Understanding how these wild beasts act is now the focus of an $8.5 million study that could lead to the development of fire-fighting robots or technology that can accurately predict how fire will spread over different landscapes.
Grant Pearce, a senior fire scientist at Crown research institute Scion, said cases of extreme fire behaviour had already been seen in some smaller blazes and in conditions where it wasn't expected, including a fire that devastated 90ha near Hanmer Springs in March.
"We are getting more of this extreme fire behaviour, which means that not only are the fires bigger and more intense with larger flames, but they're more likely to exhibit extreme fire characteristics."
These included spotting, where embers and other particles are hurled ahead of the fire front, fire tornadoes and whirls, and "blow-up" conditions, where the inferno suddenly escalated in size and intensity.
Pearce said these unpredictable and dynamic conditions put firefighters at greater risk, particularly if the fire spread behind them.

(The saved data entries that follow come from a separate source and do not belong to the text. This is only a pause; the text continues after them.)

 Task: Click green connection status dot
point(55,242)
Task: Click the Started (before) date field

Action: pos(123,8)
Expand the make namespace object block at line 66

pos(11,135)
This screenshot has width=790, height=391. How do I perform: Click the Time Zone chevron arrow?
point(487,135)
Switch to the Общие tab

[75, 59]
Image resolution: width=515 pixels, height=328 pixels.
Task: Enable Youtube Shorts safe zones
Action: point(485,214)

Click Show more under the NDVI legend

Although rural fires in New Zealand wreaked enough damage to cost the economy around $67 million each year, they generally tended to be smaller, and not on the scale of monster blazes seen in dry places like Australia that roll through thousands of hectares of land.

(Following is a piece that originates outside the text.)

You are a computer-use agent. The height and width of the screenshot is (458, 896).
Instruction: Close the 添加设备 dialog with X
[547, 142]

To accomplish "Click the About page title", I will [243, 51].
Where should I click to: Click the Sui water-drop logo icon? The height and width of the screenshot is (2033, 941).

"But with this more extreme fire behaviour, those smaller fires will be more difficult to put out."
Further, under projected climate change scenarios - projected to deliver several degrees of average temperature increase and stronger, more frequent westerly winds - it's expected that the number of extreme fires will double or treble by the end of the century, or perhaps even by 2050.
But that was just one part of the picture, Pearce said.
Population growth, more people moving to rural areas, and a changing landscape bringing different fuel sources, such as wilding pines, would also add to the threat.
"We've always been a maritime climate surrounded by the oceans, which means conditions are cooler and more moist, but we are warming up and getting drier in some places, with windier conditions as well."
Conditions that increased extreme fire risk included mid to high temperatures, low humidity and wind speeds gusting at 50 to 70km/h.
As part of the new five year study, to be led by Scion, Pearce and his colleagues will test theories around the mechanisms that cause heat transfer and contribute to turbulence at flame fronts.
It also sought to improve existing prediction tools with technology that could simulate fire spread based on real-time monitoring, satellite detection of fires, and new methods for suppressing the blazes once they started.
"We're barely even scratching the surface at the moment; we are thinking, can we use robots instead of firefighters, or can we find ways of creating fire breaks using mechanical equipment that might be remotely controlled."
The research, bringing together fire scientists from around the world, would trial these new prototype tools in experimental burns.
Head of the National Rural Fire Authority, Kevin O'Connor, called the study "a great investment".
"Any advances we can make in terms of understanding fire behaviour are hugely beneficial in reducing damage to property and potentially saving lives."
The project is supported by the Ministry of Business, Innovation and Employment's Endeavour Fund, which this year awarded researchers $209m over five years.